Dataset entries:
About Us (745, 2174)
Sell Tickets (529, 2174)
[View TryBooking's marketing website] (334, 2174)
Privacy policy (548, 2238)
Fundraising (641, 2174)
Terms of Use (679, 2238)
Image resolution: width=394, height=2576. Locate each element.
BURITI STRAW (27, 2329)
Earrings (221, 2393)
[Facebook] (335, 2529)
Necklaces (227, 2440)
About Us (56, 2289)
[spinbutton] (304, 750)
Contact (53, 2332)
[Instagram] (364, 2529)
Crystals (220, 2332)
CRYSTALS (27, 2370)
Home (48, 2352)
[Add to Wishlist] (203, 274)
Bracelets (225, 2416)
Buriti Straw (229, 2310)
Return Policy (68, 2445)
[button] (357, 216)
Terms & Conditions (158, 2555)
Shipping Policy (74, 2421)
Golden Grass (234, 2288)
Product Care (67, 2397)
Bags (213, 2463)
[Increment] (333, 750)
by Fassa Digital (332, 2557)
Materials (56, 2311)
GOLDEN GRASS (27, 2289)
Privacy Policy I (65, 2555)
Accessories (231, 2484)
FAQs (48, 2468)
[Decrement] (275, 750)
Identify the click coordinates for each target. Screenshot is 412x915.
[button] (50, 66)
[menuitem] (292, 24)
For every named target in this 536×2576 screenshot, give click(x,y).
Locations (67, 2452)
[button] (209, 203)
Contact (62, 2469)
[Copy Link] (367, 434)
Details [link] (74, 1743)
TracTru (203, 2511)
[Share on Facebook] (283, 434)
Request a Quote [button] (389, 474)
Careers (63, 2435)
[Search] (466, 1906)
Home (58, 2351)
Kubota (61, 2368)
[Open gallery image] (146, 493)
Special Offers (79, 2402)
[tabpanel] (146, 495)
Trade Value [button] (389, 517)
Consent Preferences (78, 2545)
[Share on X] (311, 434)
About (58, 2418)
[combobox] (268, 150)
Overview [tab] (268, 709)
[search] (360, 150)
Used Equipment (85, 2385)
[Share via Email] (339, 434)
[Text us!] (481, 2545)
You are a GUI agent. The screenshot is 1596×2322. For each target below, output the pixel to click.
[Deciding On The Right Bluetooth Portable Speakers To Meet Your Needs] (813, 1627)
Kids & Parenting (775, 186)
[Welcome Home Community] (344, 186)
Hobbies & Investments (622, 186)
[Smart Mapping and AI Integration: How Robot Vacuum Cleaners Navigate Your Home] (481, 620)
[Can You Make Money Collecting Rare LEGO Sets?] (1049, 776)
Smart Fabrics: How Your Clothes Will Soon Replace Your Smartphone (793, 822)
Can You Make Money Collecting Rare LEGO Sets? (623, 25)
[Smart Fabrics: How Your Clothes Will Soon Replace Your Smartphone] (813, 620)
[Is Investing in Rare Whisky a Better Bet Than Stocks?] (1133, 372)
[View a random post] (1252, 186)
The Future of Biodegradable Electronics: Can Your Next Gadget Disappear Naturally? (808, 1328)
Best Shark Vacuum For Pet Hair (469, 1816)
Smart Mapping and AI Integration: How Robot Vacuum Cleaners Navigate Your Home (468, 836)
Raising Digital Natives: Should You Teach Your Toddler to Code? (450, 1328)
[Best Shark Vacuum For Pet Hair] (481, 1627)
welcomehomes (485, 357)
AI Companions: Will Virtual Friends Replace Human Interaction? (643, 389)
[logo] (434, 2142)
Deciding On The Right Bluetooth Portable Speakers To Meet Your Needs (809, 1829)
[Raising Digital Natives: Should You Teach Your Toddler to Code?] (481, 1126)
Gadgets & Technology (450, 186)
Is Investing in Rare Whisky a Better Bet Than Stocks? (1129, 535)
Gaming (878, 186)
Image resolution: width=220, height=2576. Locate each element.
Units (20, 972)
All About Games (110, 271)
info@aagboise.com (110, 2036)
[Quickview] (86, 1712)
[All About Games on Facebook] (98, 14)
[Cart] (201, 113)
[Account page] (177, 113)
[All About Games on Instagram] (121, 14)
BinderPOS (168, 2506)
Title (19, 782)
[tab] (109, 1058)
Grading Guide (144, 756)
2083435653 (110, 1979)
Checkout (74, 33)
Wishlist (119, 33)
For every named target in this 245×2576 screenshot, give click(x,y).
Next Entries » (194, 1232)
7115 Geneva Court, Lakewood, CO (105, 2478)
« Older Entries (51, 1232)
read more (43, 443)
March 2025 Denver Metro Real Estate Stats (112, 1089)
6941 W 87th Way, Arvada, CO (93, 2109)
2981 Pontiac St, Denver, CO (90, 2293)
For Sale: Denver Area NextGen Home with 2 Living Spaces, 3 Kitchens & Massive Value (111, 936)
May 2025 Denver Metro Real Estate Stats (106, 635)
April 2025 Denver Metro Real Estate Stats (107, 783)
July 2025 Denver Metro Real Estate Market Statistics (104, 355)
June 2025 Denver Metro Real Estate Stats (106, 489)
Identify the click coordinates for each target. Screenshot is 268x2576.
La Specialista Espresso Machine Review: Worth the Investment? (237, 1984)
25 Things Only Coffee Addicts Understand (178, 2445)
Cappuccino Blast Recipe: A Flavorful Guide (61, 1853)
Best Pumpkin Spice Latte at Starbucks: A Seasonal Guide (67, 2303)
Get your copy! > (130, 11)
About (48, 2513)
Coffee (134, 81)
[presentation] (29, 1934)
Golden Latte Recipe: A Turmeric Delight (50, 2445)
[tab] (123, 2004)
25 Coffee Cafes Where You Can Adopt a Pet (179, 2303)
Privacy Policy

About this task. The required answer is the run of lines above, starting at the line with "[Raising Digital Natives: Should" and ending at the line with "Screenshot is 268x2576.", reproduced exactly with both ends.

Task response.
[Raising Digital Natives: Should You Teach Your Toddler to Code?] (481, 1126)
Gadgets & Technology (450, 186)
Is Investing in Rare Whisky a Better Bet Than Stocks? (1129, 535)
Gaming (878, 186)
Image resolution: width=220, height=2576. Locate each element.
Units (20, 972)
All About Games (110, 271)
info@aagboise.com (110, 2036)
[Quickview] (86, 1712)
[All About Games on Facebook] (98, 14)
[Cart] (201, 113)
[Account page] (177, 113)
[All About Games on Instagram] (121, 14)
BinderPOS (168, 2506)
Title (19, 782)
[tab] (109, 1058)
Grading Guide (144, 756)
2083435653 (110, 1979)
Checkout (74, 33)
Wishlist (119, 33)
For every named target in this 245×2576 screenshot, give click(x,y).
Next Entries » (194, 1232)
7115 Geneva Court, Lakewood, CO (105, 2478)
« Older Entries (51, 1232)
read more (43, 443)
March 2025 Denver Metro Real Estate Stats (112, 1089)
6941 W 87th Way, Arvada, CO (93, 2109)
2981 Pontiac St, Denver, CO (90, 2293)
For Sale: Denver Area NextGen Home with 2 Living Spaces, 3 Kitchens & Massive Value (111, 936)
May 2025 Denver Metro Real Estate Stats (106, 635)
April 2025 Denver Metro Real Estate Stats (107, 783)
July 2025 Denver Metro Real Estate Market Statistics (104, 355)
June 2025 Denver Metro Real Estate Stats (106, 489)
Identify the click coordinates for each target. Screenshot is 268x2576.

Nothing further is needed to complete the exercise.